Önce Tanzimat şiirinin genel özelliklerinden bahsedelim.
Daha sonra temsilcileri üzerinde duracağız.
Şimdi Tanzimat şiirini tabii incelediğimizde biz birinci dönem ve ikinci dönem olarak işlemek zorunda.
Çünkü her iki dönemin de farklı bir sanat anlayışı var ve bu sanat anlayışı doğrultusunda şiirlerini oluşturmuşlardır.
İsterseniz önce bu genel özellikler üzerinde hem birinci dönem hem ikinci dönem karşılaştırmalı bir şekilde gidelim ve daha sonra temsilcilerine geçelim.
Bakın birinci dönemde.
Divan şiirini eleştirmiş yerdir bakın.
Ama şurası önemli nazım şekillerini de kullanmışlardır.
Divan edebiyatının eleştirilmesine rağmen nazım şekilleri kullanılmaya devam edilmiştir.
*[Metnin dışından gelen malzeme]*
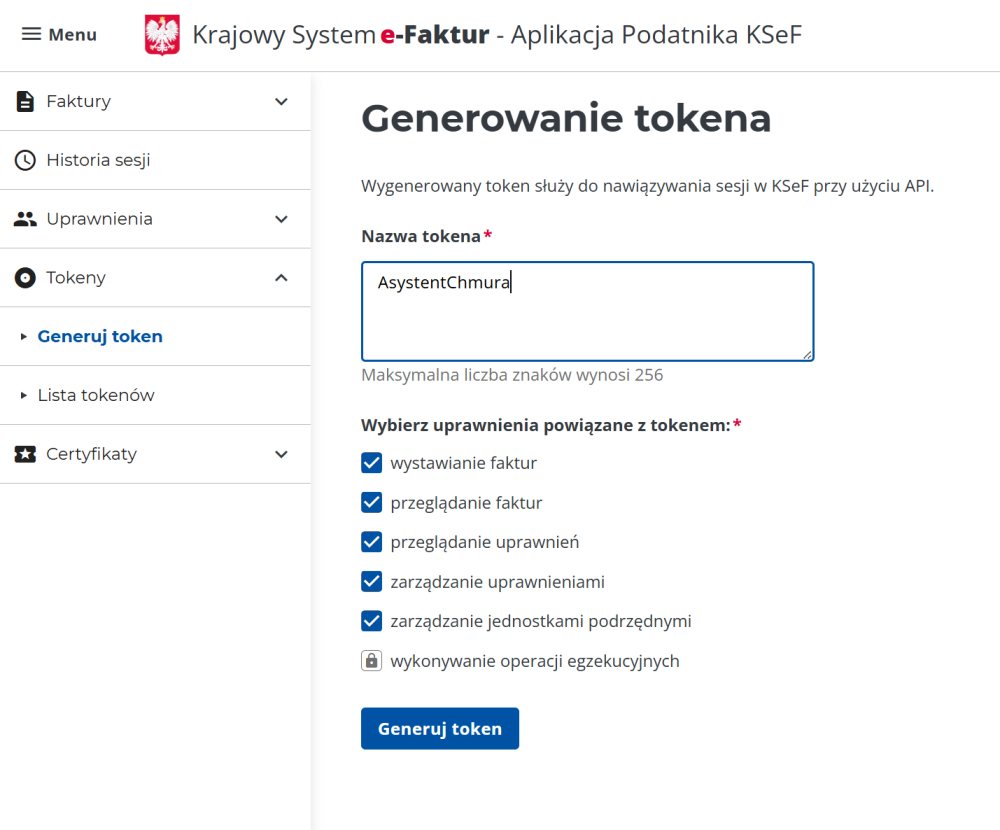The image size is (1000, 830).
Task: Expand the Certyfikaty section chevron
Action: 281,454
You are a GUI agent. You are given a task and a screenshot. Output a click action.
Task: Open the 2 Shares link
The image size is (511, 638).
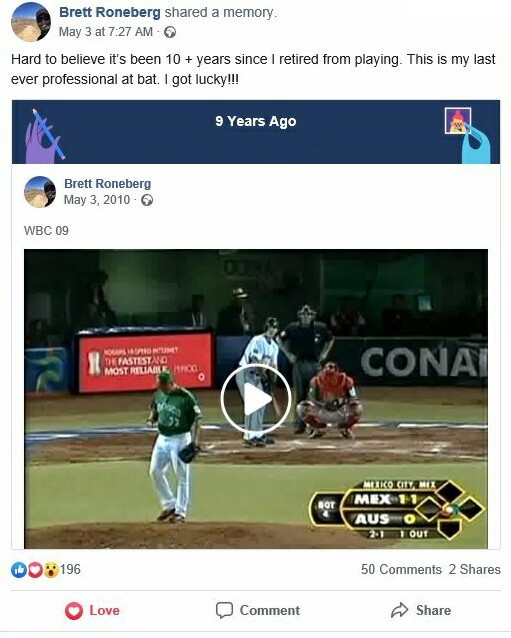tap(475, 569)
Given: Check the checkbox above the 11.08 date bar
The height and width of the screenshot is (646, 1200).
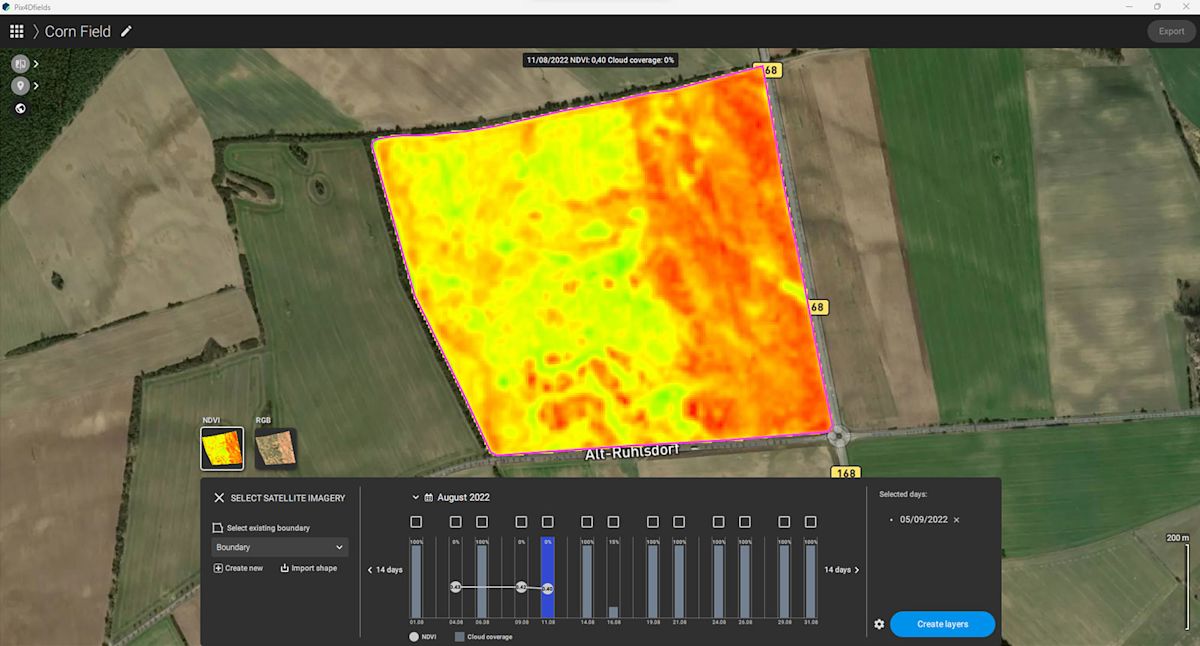Looking at the screenshot, I should [548, 521].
Fakat içerik olarak burası önemli.
Bazı değişiklikler yapılmıştır.
Mesela bu değişiklikler nelerdir?
Birazdan aşağıda da söyleyeceğiz.
Hak, adalet, eşitlik, hürriyet gibi konular ilk kez Türk edebiyatında Tanzimat dönemiyle birlikte şiirlerde işlenmeye başlamıştır.
Bakın ve Türk edebiyatında ilk kez şiirlere başlık konulmuştur.
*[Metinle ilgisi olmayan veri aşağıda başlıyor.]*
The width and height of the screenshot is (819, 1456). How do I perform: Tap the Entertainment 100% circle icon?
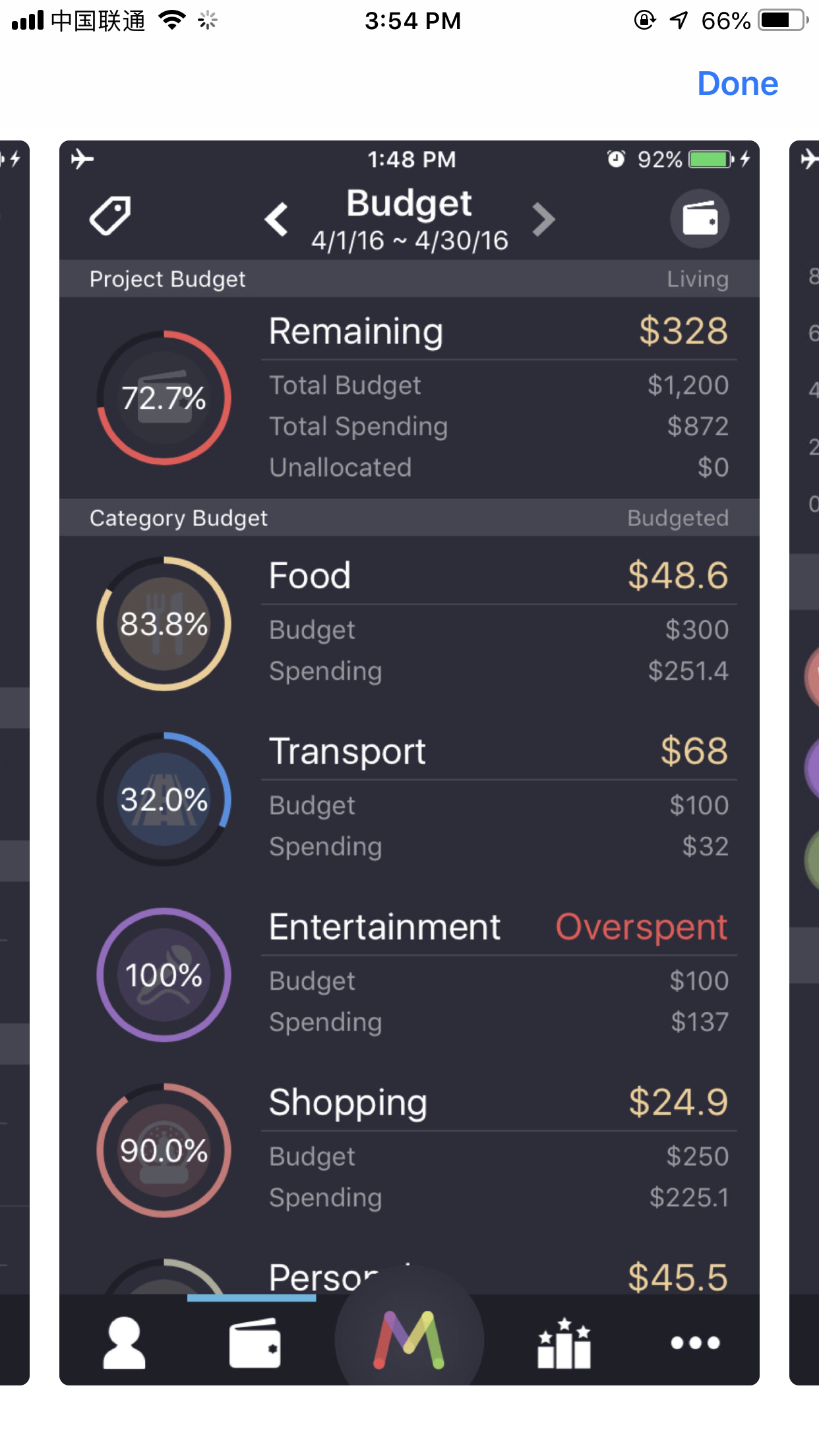click(164, 975)
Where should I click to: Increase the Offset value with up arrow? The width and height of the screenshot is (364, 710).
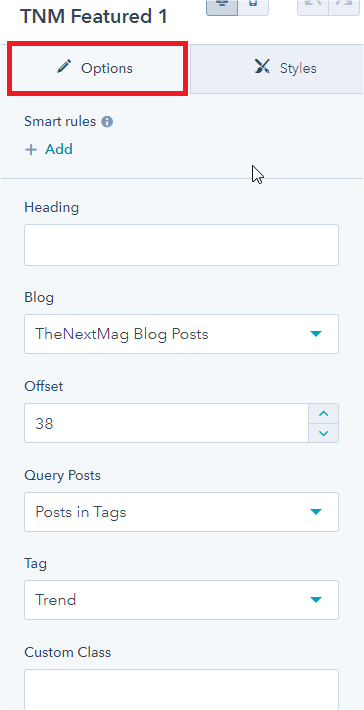(323, 414)
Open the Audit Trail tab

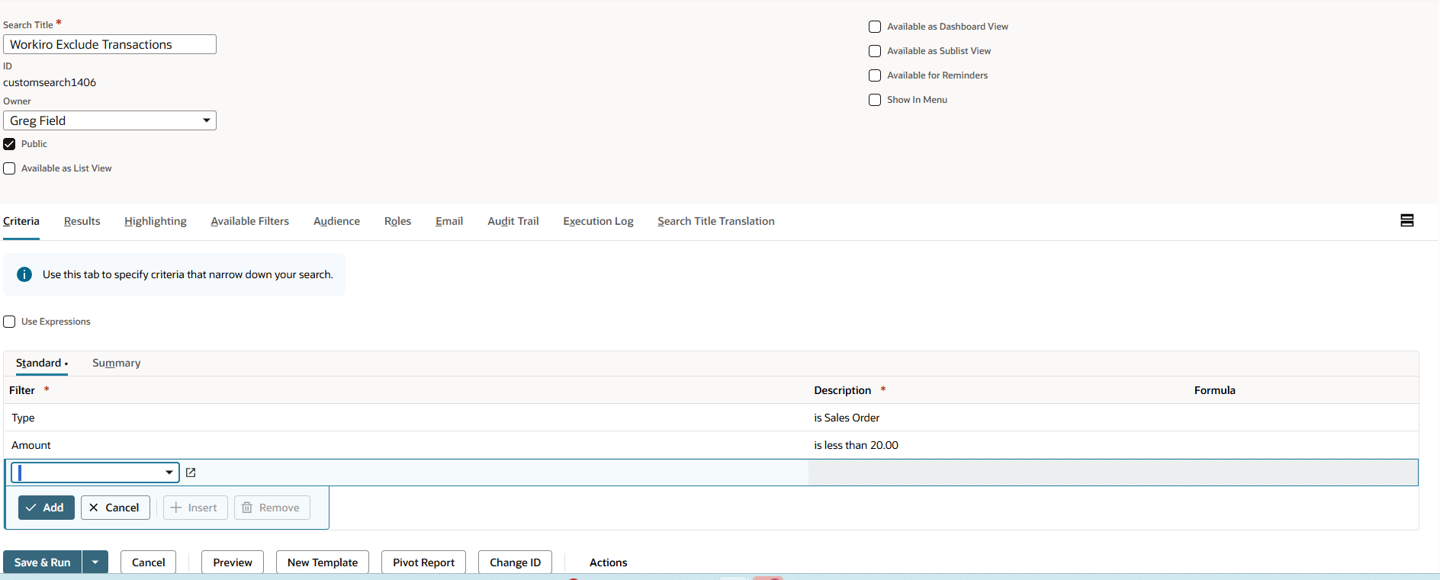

Şimdi Tanzimat şiirinden önce ne var?
Tanzimat şiirinden önce Divan şiiri var ve başlıklar yok.
Dolayısı ile ilk kez Tanzimat şiiri ile birlikte şiirlere başlık konulduğunu söyleyebiliriz.
Aynı zamanda sanat toplum içindir anlayışı hakimdir.
Çünkü sanatı topluma eğitme de bir araç olarak görmüştür.
Birinci dönem sanatçıları.
Hece ölçüsünü bakın.
Hece ölçüsünün kullanılması gerektiğini söylemişlerdir.
Ama genel olarak da aruz ölçüsünün kullanıldığını söyleyebiliriz.
Peki birinci dönem sanatçıları hangi akımın etkisinde bakın.
Klasik azim ve romantizm şiirlere hakim olan akımlar dır.
Dil bakın dili kesinlikle sadeleştirme istemişlerdir ama bunda başarılı olamamışlardır.
Çünkü ağır bir dil vardır.
Bakın göz için uyak anlayışı, hani kafiye göz içindir anlayışı Tanzimat birinci dönemi sanatçıları için geçerli olan bir özelliktir.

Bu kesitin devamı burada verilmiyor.